Takamatsu, three hours by train from Osaka, is the principal embarkation point for this remote region also home to works by Hockney, Warhol and Giacometti, not to mention the five huge Monet water-lily canvasses which are the star turn of Tadao Ando’s Chichu Museum on the island of Naoshima. These masterpieces are viewable anytime, unlike the ephemeral works created on smaller islands for the Triennale, which can be seen for five and a half weeks this summer and again during Japan’s glorious maple leaf fall.


Hagetaka Funjo’s 20th Century Recall on the island of Megijima

Plensa is not the only western artist who has been at work on Ogijima, an island whose close-packed wooden houses climb steep hills, many of them artist takeovers opening to reveal both traditional and 21st-century treasures. The underwater world alive with octopuses, recreated in an old post office by Germany’s Sarah Westphal in her new video installation The Sea Within — The See Within, feels as modern as Goro Murayama’s installation Generative Wall Drawing for a Japanese Paper House seems ancient, speaking of slower times with deeply contemplative brushstrokes.

The joy of paint also sings out in Rikuji Makabe’s wallalley, commissioned for the 2013 Triennale but still enlivening Ogijima. In the work, vertical planks throughout the island have been randomly treated to contrasting coats of vivid colour, some adorned with delicate tree motifs which never let you forget you’re in Japan. But Ogijima’s most poignant artwork is a sculpture by Keisuke Yamaguchi on the opposite side of the island to the Plensa, and shining just as white and bright.

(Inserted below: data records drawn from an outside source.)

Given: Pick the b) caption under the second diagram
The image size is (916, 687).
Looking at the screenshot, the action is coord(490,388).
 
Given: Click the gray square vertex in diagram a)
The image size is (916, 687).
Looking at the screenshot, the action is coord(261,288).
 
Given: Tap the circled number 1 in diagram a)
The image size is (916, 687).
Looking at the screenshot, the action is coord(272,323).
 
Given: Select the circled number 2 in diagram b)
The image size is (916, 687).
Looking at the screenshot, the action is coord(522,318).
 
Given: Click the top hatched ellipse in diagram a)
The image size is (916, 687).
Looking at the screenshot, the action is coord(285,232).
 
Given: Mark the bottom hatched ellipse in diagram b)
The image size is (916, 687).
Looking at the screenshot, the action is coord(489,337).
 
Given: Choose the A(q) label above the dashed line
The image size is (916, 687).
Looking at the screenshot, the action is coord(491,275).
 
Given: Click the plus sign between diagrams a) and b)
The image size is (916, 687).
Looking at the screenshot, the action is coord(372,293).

It’s tempting to see Walking Ark (2013), a scaled version of the island itself apparently being carried on children’s legs, as a representation of the recent rebirth.


Walking Ark (2013), a sculpture on Ogijima by Keisuke Yamaguchi

Between Ogijima and the mainland sits the small island of Megijima, where shop (rather than house) takeovers are a Triennale theme this year. Intriguing installations include Wedding Shop by Leong Ka Tai and the Red Thread, incorporating a loom and weaver, presumably of bridal wear, and Ping Pong Sea, where visitors can bat balls across nets inside an old seaside house. 20th Century Recall, created for a previous iteration of the Triennale by Chinese artist Hagetaka Funjo and now a fixture beside the port, is worth visiting for alone: a grand piano cast in bronze, apparently incorporating an oar, which seems ready to take to the sea on its flapping cloth sails.

Over on the sprawling island of Teshima, meanwhile, one finds the impressive Storm House by Canadian husband and wife team Janet Cardiff and George Bures Miller. Created in 2010 for the first Triennale, it is an immersive 10-minute, sensory adventure within a traditional Japanese house, which invites the viewer to experience the threat — and beauty — of monsoon-like rain, flashes of sheet lightning and crashing thunder sounds. Like so many works created for earlier iterations of the festival, it has lived on to delight this year’s visitors.

In some ways, despite having inspired the Triennale with the permanent Benesse Art Site museums bequeathed by a billionaire benefactor, the island of Naoshima seems at one remove from the festival and its more ephemeral offerings. However, Water — created this year by architect Hiroshi Sambuichi, who is passionate about both Naoshima and the relationship between buildings and nature — is a participation event open to all. Sambuichi has created, in the front yard of a traditional village house, a beautiful social space in which visitors can sit, chat and look out over the main street of Honmura port while dangling their feet in a shallow pool — a response to the lost wells which were the gathering places of old. Yet what Naoshima has gained in place of the ancient wells is priceless: world-class modern art housed in striking Tadao Ando buildings and the proof that cultural tourism can be a lifeline even for the most remote and depopulated places. To paraphrase Mr Michelin, not only worth a detour but a special trip to experience the joy of once-unimaginable regeneration as well as thrilling visuals.